A team of scientists announced on Thursday that they had heard and recorded the sound of two black holes colliding a billion light-years away, a fleeting chirp that fulfilled the last prediction of Einstein’s general theory of relativity.
That faint rising tone, physicists say, is the first direct evidence of gravitational waves, the ripples in the fabric of space-time that Einstein predicted a century ago. It completes his vision of a universe in which space and time are interwoven and dynamic, able to stretch, shrink and jiggle.
(New York Times, February 11, 2016)
Perhaps you saw these scientists on TV hailing this as the greatest scientific discovery since, well, E = mc2. I’m sure they intended no disrespect to the discovery of everything from the Big Bang to the Atomic Bomb.

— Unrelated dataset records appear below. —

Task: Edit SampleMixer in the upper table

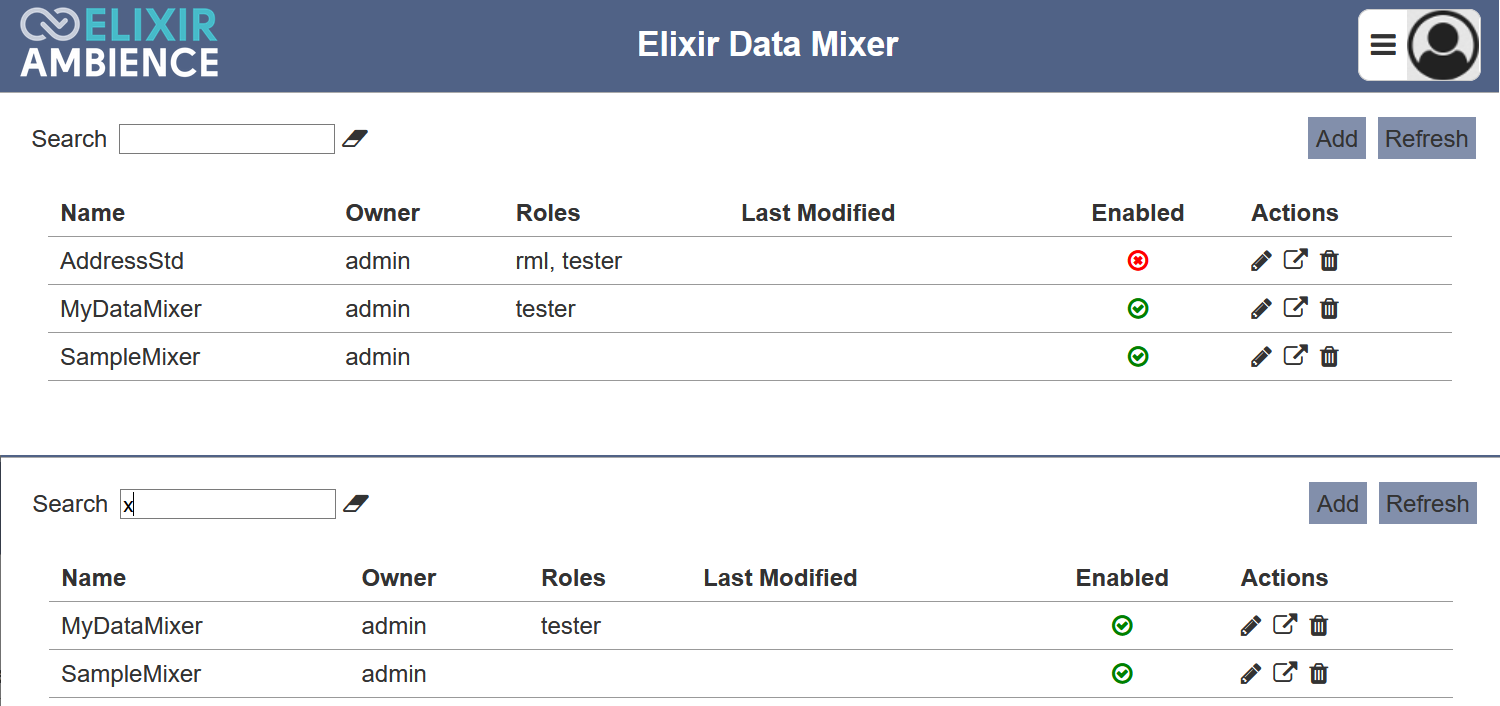Action: 1261,357
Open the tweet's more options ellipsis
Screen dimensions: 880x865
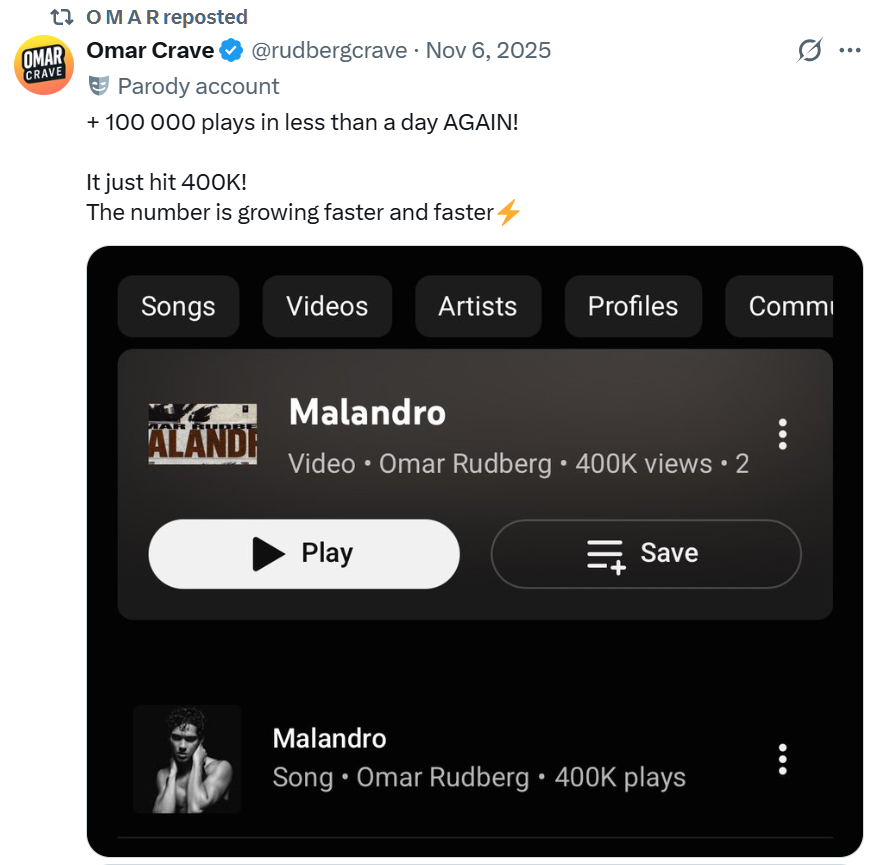pos(850,50)
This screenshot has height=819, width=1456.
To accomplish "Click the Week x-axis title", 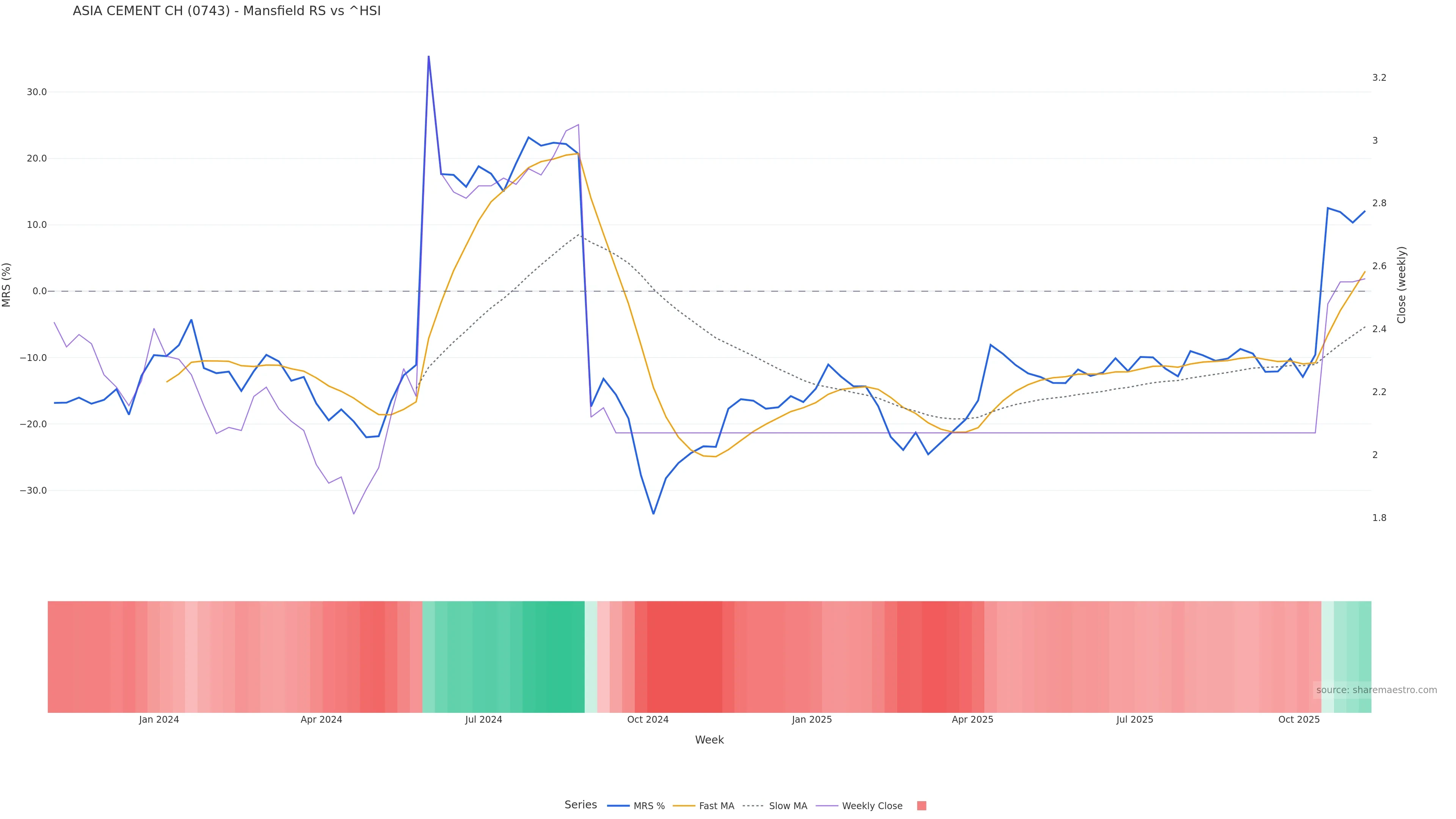I will (x=709, y=740).
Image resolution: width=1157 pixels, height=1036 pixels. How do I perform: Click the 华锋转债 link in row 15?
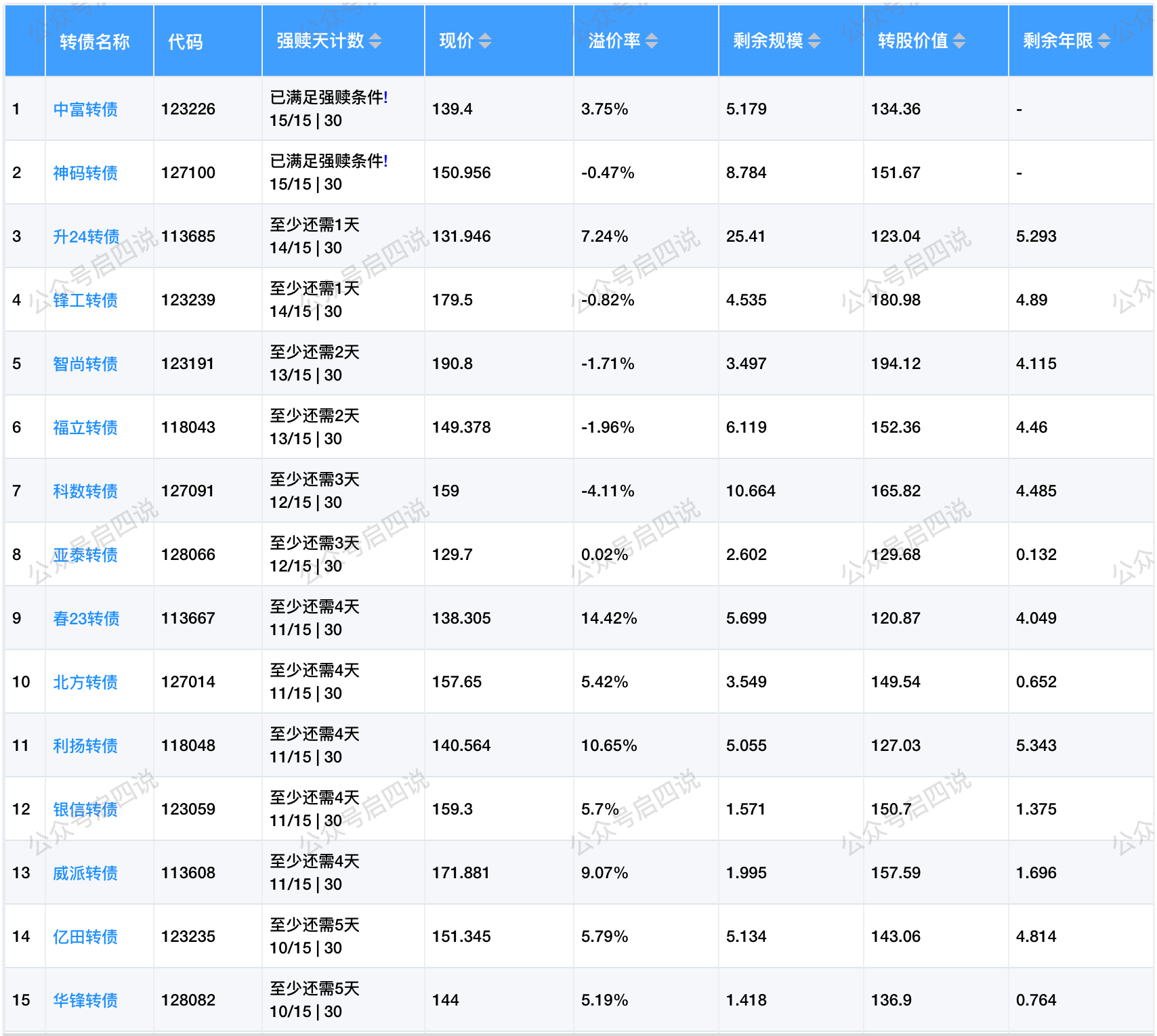(x=85, y=1000)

But I recall a team of scientists announcing a few years ago that they had discovered the Higgs boson, which they hailed in similar fashion.
Higgs boson (aka the God particle) was the theoretical missing link that explains (or should explain) the DNA – not just of our universe, but of others that might be out there.
Certainly, watching scientists behave at Wednesday’s news conference announcing this discovery like little girls at a Justin Bieber concert indicates what a big deal they think it is…
Frankly, not since Stephen Hawking’s A Brief History of Time: From the Big Bang to Black Holes (1988) has there been so much media hype about a subject so few people know anything about…
Therefore, whatever benefits it might lead to at some point in the distant future, I suspect this discovery will have about as much impact on our daily lives as the pre-historic discovery of Halley’s comet.
(“The God Particle? Hardly…,” The iPINIONS Journal, July 7, 2012)
Moreover, after the God particle, you’d have thought discovery of gravitational waves (or any phenomenon related to the origin of the universe) would pale into insignificance. Indeed, this is a deduction even I, with my C in Physics 101, can make without fear of contradiction.
But at least we can relate, in this case, by looking at the gravitational “waves of panic” the two black holes of plummeting oil prices and plummeting stock prices are causing across the globe.
Meanwhile, hope springs eternal for “Breaking News” featuring a team of scientists announcing their discovery of a cure for cancer, a vaccine for HIV, or even a cure for the common cold, for Christ’s sake. Until then, these physicists really should keep their quixotic backslapping to themselves.